Le second tour des présidentielles …

Le second tour des présidentielles ... dans communiqués de presseLe FN est à près de 20%.
A force de ne pas parler de la réalité que vivent les gens, à force d’instrumentaliser le risque FN pour stériliser le débat politique et le ramener au bipartisme, les grands partis, sans les mettre au même niveau d’intention évidemment, ont contribué au constat que nous faisons.
Dans ce contexte, Eva Joly est à 2,3%. Elle s’est bien battue, elle a limité la chute annoncée. Mais nous ne sommes que le plus gros des petits. Cela ne correspond pas au poids réel de l’écologie politique dans notre pays. Les verrous du « vote utile » et, peut-être, la pression des médias à la solde, sauteront pour les législatives et le vote écologiste pourra s’exprimer à l’occasion de ce scrutin essentiel pour la vie politique et la démocratie.

D’ici là, il y a le second tour des présidentielles.
Nous appelons à voter François Hollande et nous ferons campagne activement car rien n’est encore gagné pour la gauche. 
Elire François Hollande est, à nos yeux, très insuffisant pour que se produise le changement radical de civilisation que l’écologie politique appelle à construire, mais, au vu du scrutin, c’est une étape nécessaire.

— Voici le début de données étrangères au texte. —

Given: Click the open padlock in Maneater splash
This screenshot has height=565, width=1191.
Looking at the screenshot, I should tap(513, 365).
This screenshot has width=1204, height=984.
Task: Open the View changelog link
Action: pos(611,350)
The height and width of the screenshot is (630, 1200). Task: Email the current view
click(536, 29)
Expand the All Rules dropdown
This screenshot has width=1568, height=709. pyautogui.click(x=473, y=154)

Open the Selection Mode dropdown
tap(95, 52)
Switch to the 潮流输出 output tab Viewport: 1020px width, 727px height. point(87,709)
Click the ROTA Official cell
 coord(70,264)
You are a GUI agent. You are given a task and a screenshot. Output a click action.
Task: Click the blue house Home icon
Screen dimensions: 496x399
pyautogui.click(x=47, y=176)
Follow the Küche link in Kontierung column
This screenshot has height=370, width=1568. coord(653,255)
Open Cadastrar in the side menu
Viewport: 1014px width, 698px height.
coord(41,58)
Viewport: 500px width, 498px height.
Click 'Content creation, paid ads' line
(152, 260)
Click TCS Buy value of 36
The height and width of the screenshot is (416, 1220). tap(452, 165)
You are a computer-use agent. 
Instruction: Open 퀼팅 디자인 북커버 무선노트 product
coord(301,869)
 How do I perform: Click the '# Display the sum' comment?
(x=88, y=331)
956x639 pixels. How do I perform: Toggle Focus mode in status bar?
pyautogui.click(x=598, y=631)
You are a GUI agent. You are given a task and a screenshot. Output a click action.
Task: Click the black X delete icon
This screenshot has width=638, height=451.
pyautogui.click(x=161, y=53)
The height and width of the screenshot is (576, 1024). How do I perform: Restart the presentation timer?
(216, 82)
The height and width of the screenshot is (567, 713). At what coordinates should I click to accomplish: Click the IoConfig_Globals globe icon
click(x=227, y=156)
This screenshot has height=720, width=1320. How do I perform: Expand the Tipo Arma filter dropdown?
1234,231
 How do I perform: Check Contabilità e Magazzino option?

Il est nécessaire, en effet, pour un peu de justice sociale et soulager la part de la population française qui souffre le plus, de ne pas subir cinq années de plus de politique ultra-libérale. 
Dans la situation qui est la nôtre, et dont nous devrons tirer les leçons, il est nécessaire pour que progresse l’écologie politique, d’avoir pour partenaires ceux qui, peu ou prou, partagent une partie au moins de nos objectifs et que ceux-ci soient au pouvoir plutôt que ceux avec qui nous ne partageons rien du tout et qui vont, dans la quinzaine qui vient, augmenter sans réserve leur compatibilité avec l’extrême-droite. Les législatives seront une autre étape.
Pour l’instant, il s’agit du second tour de la Présidentielle. Il n’y a d’autre choix que de voter et faire voter pour François Hollande parce que s’il n’était pas élu, cela voudrait dire que la fusion droite-extrême droite, déjà existante dans le staff de Sarkozy, aurait la voie libre pour cinq ans.